= Task =
Repeat all of the data below line for line, with no changes.

= Dataset content =
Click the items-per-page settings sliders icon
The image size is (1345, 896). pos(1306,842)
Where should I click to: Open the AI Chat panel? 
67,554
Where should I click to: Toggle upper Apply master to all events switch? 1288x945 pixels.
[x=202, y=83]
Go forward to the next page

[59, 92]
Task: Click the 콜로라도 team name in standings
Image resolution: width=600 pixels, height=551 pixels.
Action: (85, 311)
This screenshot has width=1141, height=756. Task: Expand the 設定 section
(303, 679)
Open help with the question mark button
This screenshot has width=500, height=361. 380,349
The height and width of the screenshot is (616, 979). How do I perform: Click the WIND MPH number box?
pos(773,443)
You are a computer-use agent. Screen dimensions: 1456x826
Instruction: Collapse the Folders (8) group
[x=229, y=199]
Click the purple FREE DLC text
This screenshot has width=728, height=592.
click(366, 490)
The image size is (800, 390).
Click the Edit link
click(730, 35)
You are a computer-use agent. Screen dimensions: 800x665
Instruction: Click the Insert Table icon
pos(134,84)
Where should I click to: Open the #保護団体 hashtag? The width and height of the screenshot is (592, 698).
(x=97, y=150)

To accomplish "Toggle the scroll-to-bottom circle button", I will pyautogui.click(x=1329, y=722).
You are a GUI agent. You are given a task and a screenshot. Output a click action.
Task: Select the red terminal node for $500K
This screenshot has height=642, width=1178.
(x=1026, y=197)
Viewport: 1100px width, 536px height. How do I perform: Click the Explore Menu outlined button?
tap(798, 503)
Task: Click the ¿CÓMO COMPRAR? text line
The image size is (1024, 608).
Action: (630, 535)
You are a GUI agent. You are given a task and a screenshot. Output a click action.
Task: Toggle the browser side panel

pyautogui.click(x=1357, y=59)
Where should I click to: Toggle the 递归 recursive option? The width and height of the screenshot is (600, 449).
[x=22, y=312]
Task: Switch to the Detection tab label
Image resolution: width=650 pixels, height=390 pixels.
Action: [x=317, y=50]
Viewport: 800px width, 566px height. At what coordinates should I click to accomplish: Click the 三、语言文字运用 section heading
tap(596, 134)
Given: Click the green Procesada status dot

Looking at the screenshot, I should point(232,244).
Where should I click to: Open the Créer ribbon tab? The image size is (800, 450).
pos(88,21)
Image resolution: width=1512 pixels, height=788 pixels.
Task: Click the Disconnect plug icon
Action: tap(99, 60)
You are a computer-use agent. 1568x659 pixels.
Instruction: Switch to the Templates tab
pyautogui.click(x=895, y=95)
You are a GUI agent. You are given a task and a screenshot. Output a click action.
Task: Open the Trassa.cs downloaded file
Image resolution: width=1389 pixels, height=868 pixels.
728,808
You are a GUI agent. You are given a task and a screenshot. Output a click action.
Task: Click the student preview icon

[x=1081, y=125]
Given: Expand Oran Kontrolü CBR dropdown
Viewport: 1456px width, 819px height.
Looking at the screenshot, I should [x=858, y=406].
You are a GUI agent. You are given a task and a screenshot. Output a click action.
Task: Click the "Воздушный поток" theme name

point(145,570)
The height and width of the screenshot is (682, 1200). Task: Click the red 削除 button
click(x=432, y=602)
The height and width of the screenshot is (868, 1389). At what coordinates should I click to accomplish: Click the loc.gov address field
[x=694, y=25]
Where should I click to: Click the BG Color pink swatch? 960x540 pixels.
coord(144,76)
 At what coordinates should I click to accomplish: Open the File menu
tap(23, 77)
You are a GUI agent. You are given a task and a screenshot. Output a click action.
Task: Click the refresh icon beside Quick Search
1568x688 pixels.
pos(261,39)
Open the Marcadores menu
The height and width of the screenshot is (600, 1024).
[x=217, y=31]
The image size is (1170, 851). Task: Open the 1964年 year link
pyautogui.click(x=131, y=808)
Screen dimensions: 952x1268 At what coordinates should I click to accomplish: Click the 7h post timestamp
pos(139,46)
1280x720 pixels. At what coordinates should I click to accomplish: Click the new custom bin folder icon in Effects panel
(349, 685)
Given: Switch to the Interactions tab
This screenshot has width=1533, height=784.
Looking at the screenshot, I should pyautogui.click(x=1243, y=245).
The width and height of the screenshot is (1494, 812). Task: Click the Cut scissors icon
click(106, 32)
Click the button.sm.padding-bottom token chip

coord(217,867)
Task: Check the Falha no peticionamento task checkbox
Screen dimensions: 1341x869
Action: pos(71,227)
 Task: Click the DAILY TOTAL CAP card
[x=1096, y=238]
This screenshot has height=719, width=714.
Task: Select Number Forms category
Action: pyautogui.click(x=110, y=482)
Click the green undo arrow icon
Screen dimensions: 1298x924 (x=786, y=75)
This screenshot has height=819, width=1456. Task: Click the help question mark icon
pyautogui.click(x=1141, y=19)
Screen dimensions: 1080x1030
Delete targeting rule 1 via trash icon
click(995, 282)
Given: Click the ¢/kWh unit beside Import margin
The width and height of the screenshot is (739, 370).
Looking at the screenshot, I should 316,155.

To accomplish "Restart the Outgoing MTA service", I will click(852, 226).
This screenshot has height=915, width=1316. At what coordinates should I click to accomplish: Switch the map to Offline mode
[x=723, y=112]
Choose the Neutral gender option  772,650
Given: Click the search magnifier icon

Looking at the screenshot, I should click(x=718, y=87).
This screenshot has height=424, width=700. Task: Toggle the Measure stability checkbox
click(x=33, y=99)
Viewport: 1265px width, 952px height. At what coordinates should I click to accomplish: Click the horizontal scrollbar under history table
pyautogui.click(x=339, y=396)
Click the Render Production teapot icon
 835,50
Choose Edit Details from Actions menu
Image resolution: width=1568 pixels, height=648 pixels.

= Solved exercise =
Click the items-per-page settings sliders icon
The image size is (1345, 896). pos(1306,842)
Where should I click to: Open the AI Chat panel? 
67,554
Where should I click to: Toggle upper Apply master to all events switch? 1288x945 pixels.
[x=202, y=83]
Go forward to the next page

[59, 92]
Task: Click the 콜로라도 team name in standings
Image resolution: width=600 pixels, height=551 pixels.
Action: (85, 311)
This screenshot has width=1141, height=756. Task: Expand the 設定 section
(303, 679)
Open help with the question mark button
This screenshot has width=500, height=361. 380,349
The height and width of the screenshot is (616, 979). How do I perform: Click the WIND MPH number box?
pos(773,443)
You are a computer-use agent. Screen dimensions: 1456x826
Instruction: Collapse the Folders (8) group
[x=229, y=199]
Click the purple FREE DLC text
This screenshot has width=728, height=592.
click(366, 490)
The image size is (800, 390).
Click the Edit link
click(730, 35)
You are a computer-use agent. Screen dimensions: 800x665
Instruction: Click the Insert Table icon
pos(134,84)
Where should I click to: Open the #保護団体 hashtag? The width and height of the screenshot is (592, 698).
(x=97, y=150)

To accomplish "Toggle the scroll-to-bottom circle button", I will pyautogui.click(x=1329, y=722).
You are a GUI agent. You are given a task and a screenshot. Output a click action.
Task: Select the red terminal node for $500K
This screenshot has height=642, width=1178.
(x=1026, y=197)
Viewport: 1100px width, 536px height. How do I perform: Click the Explore Menu outlined button?
tap(798, 503)
Task: Click the ¿CÓMO COMPRAR? text line
The image size is (1024, 608).
Action: (630, 535)
You are a GUI agent. You are given a task and a screenshot. Output a click action.
Task: Toggle the browser side panel

pyautogui.click(x=1357, y=59)
Where should I click to: Toggle the 递归 recursive option? The width and height of the screenshot is (600, 449).
[x=22, y=312]
Task: Switch to the Detection tab label
Image resolution: width=650 pixels, height=390 pixels.
Action: [x=317, y=50]
Viewport: 800px width, 566px height. At what coordinates should I click to accomplish: Click the 三、语言文字运用 section heading
tap(596, 134)
Given: Click the green Procesada status dot

Looking at the screenshot, I should point(232,244).
Where should I click to: Open the Créer ribbon tab? The image size is (800, 450).
pos(88,21)
Image resolution: width=1512 pixels, height=788 pixels.
Task: Click the Disconnect plug icon
Action: tap(99, 60)
You are a computer-use agent. 1568x659 pixels.
Instruction: Switch to the Templates tab
pyautogui.click(x=895, y=95)
You are a GUI agent. You are given a task and a screenshot. Output a click action.
Task: Open the Trassa.cs downloaded file
Image resolution: width=1389 pixels, height=868 pixels.
728,808
You are a GUI agent. You are given a task and a screenshot. Output a click action.
Task: Click the student preview icon

[x=1081, y=125]
Given: Expand Oran Kontrolü CBR dropdown
Viewport: 1456px width, 819px height.
Looking at the screenshot, I should [x=858, y=406].
You are a GUI agent. You are given a task and a screenshot. Output a click action.
Task: Click the "Воздушный поток" theme name

point(145,570)
The height and width of the screenshot is (682, 1200). Task: Click the red 削除 button
click(x=432, y=602)
The height and width of the screenshot is (868, 1389). At what coordinates should I click to accomplish: Click the loc.gov address field
[x=694, y=25]
Where should I click to: Click the BG Color pink swatch? 960x540 pixels.
coord(144,76)
 At what coordinates should I click to accomplish: Open the File menu
tap(23, 77)
You are a GUI agent. You are given a task and a screenshot. Output a click action.
Task: Click the refresh icon beside Quick Search
1568x688 pixels.
pos(261,39)
Open the Marcadores menu
The height and width of the screenshot is (600, 1024).
[x=217, y=31]
The image size is (1170, 851). Task: Open the 1964年 year link
pyautogui.click(x=131, y=808)
Screen dimensions: 952x1268 At what coordinates should I click to accomplish: Click the 7h post timestamp
pos(139,46)
1280x720 pixels. At what coordinates should I click to accomplish: Click the new custom bin folder icon in Effects panel
(349, 685)
Given: Switch to the Interactions tab
This screenshot has width=1533, height=784.
Looking at the screenshot, I should pyautogui.click(x=1243, y=245).
The width and height of the screenshot is (1494, 812). Task: Click the Cut scissors icon
click(106, 32)
Click the button.sm.padding-bottom token chip

coord(217,867)
Task: Check the Falha no peticionamento task checkbox
Screen dimensions: 1341x869
Action: pos(71,227)
 Task: Click the DAILY TOTAL CAP card
[x=1096, y=238]
This screenshot has height=719, width=714.
Task: Select Number Forms category
Action: pyautogui.click(x=110, y=482)
Click the green undo arrow icon
Screen dimensions: 1298x924 (x=786, y=75)
This screenshot has height=819, width=1456. Task: Click the help question mark icon
pyautogui.click(x=1141, y=19)
Screen dimensions: 1080x1030
Delete targeting rule 1 via trash icon
click(995, 282)
Given: Click the ¢/kWh unit beside Import margin
The width and height of the screenshot is (739, 370).
Looking at the screenshot, I should 316,155.

To accomplish "Restart the Outgoing MTA service", I will click(852, 226).
This screenshot has height=915, width=1316. At what coordinates should I click to accomplish: Switch the map to Offline mode
[x=723, y=112]
Choose the Neutral gender option  772,650
Given: Click the search magnifier icon

Looking at the screenshot, I should click(x=718, y=87).
This screenshot has height=424, width=700. Task: Toggle the Measure stability checkbox
click(x=33, y=99)
Viewport: 1265px width, 952px height. At what coordinates should I click to accomplish: Click the horizontal scrollbar under history table
pyautogui.click(x=339, y=396)
Click the Render Production teapot icon
 835,50
Choose Edit Details from Actions menu
Image resolution: width=1568 pixels, height=648 pixels.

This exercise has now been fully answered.